**Objetivo 1**.
Mostre todas as linhas que contêm a palavra "pixels".
━━━━━ Seção de texto
Lula fragiliza governança e potencializa especulação com ações da Petrobras

As frequentes e polêmicas intervenções de governos na Petrobras são fertilizantes para a especulação com as ações da companhia, negociadas na Bolsa de Valores. Da escolha de Jean Paul Prates para presidir a empresa, na entrada do terceiro mandato de Lula, até sua demissão, nesta terça-feira (14), as cotações têm vivido violenta gangorra, num exemplo mais recente e repetitivo na história da empresa.

Esse vaivém reflete os múltiplos interesses envolvidos na empresa de economia mista, controlada pela União, mas com um exército de investidores privados, nacionais e estrangeiros.
━━━━━━━━━━
━━━━━ Conjunto de linhas
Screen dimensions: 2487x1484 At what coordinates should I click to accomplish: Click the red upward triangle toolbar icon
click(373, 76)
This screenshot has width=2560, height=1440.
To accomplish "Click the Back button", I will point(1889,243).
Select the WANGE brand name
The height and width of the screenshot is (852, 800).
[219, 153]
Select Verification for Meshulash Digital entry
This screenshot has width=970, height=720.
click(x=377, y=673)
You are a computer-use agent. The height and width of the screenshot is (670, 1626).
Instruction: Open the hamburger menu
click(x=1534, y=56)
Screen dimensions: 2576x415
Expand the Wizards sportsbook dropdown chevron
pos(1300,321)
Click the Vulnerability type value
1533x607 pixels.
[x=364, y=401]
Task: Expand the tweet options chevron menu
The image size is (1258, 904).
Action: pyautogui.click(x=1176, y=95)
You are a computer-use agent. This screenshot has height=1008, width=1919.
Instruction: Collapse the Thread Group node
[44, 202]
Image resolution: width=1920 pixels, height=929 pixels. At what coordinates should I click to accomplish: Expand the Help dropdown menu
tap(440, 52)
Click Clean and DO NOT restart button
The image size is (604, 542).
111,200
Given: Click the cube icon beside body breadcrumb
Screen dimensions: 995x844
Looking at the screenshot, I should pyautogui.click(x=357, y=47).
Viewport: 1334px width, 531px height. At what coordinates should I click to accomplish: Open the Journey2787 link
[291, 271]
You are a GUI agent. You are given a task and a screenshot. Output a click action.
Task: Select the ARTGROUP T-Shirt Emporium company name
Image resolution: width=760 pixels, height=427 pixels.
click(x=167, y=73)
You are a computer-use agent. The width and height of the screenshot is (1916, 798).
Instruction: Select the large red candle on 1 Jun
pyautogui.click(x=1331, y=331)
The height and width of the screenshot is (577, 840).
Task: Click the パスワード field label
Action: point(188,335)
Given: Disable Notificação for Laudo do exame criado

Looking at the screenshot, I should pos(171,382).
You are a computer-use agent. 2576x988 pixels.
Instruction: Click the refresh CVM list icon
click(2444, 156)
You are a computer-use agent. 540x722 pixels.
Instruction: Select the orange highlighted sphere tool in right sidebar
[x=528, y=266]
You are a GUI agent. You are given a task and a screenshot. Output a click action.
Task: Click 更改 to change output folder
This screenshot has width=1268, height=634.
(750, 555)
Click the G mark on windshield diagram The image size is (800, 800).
━━━━━━━━━━
**Objetivo 2**.
Cite o trecho do texto sobre a Petrobras que começa em "Esse vaivém reflete" e segue até "nacionais e estrangeiros.".

**Resposta do exercício 1**.
1533x607 pixels.
Image resolution: width=1920 pixels, height=929 pixels. At what coordinates should I click to accomplish: Expand the Help dropdown menu
Image resolution: width=760 pixels, height=427 pixels.
You are a computer-use agent. 2576x988 pixels.
You are a computer-use agent. 540x722 pixels.

**Resposta do exercício 2**.
Esse vaivém reflete os múltiplos interesses envolvidos na empresa de economia mista, controlada pela União, mas com um exército de investidores privados, nacionais e estrangeiros.